Activation function design for deep networks: linearity and effective initialisation
This work addresses initialization challenges in deep learning, offering a method to enhance training stability and efficiency, though it is incremental as it builds on prior identification of these problems.
The paper tackles the problems of rapid convergence of pairwise input correlations and vanishing/exploding gradients at neural network initialization by proving that activation functions with a sufficiently large linear region around the origin can avoid these issues, leading to improved test/training accuracy and reduced training time in practice.

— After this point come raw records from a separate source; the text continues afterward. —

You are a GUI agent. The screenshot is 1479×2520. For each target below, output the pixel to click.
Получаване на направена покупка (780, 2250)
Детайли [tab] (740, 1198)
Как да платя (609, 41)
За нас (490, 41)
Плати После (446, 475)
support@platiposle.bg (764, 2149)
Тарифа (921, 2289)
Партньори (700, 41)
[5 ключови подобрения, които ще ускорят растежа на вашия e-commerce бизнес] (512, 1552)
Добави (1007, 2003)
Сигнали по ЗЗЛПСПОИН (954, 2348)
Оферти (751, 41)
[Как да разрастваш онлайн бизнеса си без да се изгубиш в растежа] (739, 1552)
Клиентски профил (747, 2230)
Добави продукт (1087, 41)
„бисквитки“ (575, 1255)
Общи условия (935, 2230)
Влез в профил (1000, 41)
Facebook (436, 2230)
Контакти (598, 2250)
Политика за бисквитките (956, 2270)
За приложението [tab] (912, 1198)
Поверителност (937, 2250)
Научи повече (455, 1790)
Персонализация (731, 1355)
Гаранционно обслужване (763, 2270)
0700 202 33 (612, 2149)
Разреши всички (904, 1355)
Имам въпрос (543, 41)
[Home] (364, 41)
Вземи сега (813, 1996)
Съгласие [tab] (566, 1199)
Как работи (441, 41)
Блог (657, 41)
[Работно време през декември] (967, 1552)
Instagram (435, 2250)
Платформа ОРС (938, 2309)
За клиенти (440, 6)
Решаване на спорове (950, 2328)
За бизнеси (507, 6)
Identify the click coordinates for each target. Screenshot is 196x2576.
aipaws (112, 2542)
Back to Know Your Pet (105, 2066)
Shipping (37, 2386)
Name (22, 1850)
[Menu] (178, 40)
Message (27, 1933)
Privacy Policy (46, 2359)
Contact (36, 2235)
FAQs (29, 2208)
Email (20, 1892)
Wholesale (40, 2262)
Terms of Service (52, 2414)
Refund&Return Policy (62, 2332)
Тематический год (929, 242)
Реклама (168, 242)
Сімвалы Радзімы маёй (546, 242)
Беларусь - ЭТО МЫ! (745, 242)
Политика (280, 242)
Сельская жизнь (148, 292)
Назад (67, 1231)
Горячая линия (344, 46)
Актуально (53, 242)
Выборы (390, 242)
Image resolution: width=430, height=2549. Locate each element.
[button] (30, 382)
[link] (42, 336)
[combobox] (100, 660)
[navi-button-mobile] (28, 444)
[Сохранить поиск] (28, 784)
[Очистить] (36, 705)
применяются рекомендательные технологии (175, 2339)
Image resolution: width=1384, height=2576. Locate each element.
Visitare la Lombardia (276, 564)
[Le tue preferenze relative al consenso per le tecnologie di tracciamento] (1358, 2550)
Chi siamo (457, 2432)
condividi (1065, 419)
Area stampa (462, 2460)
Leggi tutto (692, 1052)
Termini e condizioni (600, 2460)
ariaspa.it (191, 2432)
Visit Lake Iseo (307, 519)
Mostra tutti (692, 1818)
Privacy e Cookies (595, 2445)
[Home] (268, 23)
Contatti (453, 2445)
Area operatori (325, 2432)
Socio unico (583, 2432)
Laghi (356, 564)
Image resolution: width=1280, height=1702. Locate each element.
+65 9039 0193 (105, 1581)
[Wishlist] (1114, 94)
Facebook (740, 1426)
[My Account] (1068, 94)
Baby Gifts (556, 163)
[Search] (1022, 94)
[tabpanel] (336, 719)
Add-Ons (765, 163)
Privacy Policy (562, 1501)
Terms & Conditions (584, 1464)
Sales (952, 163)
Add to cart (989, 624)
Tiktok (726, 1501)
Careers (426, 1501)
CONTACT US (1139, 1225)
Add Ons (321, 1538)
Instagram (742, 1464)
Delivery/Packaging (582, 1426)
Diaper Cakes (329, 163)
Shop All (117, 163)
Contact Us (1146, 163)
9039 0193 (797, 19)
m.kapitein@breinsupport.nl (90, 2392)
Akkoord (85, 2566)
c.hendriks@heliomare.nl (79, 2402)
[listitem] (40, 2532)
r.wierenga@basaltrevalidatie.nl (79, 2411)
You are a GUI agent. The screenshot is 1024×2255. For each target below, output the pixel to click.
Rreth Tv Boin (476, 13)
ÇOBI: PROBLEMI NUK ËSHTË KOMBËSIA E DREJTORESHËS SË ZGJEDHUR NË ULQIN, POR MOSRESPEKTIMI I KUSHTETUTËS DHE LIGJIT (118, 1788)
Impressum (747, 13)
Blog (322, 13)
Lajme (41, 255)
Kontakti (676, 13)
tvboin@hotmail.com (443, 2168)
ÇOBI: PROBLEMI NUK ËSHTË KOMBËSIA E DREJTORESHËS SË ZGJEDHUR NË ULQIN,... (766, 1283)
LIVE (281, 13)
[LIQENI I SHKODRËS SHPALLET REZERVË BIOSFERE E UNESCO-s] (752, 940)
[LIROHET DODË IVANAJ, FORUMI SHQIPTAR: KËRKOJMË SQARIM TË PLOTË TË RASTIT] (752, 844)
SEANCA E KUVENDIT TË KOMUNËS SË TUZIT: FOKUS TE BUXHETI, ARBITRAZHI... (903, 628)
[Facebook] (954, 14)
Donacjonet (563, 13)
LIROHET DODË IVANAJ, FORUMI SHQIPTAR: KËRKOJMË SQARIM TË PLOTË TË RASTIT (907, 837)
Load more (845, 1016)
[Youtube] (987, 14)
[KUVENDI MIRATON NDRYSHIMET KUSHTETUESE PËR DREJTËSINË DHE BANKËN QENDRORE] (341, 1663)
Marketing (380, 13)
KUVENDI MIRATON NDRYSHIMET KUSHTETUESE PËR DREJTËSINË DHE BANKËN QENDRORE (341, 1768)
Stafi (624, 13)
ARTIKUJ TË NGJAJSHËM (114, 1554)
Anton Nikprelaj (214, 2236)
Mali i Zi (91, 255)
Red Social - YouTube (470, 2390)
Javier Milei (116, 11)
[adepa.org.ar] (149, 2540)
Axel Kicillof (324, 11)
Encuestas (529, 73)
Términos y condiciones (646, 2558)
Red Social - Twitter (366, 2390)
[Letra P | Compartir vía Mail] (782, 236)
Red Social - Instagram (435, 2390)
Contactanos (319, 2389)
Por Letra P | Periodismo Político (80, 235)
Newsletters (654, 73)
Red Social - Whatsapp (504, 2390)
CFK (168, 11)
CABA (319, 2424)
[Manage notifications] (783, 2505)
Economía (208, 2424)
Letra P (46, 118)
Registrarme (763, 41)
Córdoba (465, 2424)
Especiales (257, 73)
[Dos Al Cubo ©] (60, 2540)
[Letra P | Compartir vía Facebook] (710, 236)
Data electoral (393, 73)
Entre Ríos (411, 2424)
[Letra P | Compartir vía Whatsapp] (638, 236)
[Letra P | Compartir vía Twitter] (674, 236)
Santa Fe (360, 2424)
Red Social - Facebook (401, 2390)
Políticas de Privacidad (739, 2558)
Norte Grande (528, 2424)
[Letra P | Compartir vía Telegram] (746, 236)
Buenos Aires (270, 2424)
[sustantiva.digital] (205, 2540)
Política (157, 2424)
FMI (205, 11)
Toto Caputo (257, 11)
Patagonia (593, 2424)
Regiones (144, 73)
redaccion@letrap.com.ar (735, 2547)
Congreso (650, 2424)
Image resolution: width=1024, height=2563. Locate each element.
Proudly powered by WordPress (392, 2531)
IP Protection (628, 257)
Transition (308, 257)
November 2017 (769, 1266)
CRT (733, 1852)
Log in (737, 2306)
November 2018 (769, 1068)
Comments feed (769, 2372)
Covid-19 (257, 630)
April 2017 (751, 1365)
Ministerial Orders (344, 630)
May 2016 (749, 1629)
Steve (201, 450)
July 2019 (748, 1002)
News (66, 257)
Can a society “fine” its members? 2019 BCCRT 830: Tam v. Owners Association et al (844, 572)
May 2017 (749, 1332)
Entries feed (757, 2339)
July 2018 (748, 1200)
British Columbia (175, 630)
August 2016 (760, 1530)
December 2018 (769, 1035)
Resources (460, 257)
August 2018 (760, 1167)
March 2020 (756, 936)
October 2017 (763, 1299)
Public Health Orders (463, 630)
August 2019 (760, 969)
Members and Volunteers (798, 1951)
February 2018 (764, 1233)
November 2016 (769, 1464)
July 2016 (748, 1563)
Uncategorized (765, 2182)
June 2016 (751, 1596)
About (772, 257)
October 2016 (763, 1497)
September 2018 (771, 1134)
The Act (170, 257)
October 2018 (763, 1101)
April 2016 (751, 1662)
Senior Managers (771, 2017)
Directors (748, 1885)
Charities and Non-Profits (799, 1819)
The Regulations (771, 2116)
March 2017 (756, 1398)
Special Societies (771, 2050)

The activation function deployed in a deep neural network has great influence on the performance of the network at initialisation, which in turn has implications for training. In this paper we study how to avoid two problems at initialisation identified in prior works: rapid convergence of pairwise input correlations, and vanishing and exploding gradients. We prove that both these problems can be avoided by choosing an activation function possessing a sufficiently large linear region around the origin, relative to the bias variance $σ_b^2$ of the network's random initialisation. We demonstrate empirically that using such activation functions leads to tangible benefits in practice, both in terms test and training accuracy as well as training time. Furthermore, we observe that the shape of the nonlinear activation outside the linear region appears to have a relatively limited impact on training. Finally, our results also allow us to train networks in a new hyperparameter regime, with a much larger bias variance than has previously been possible.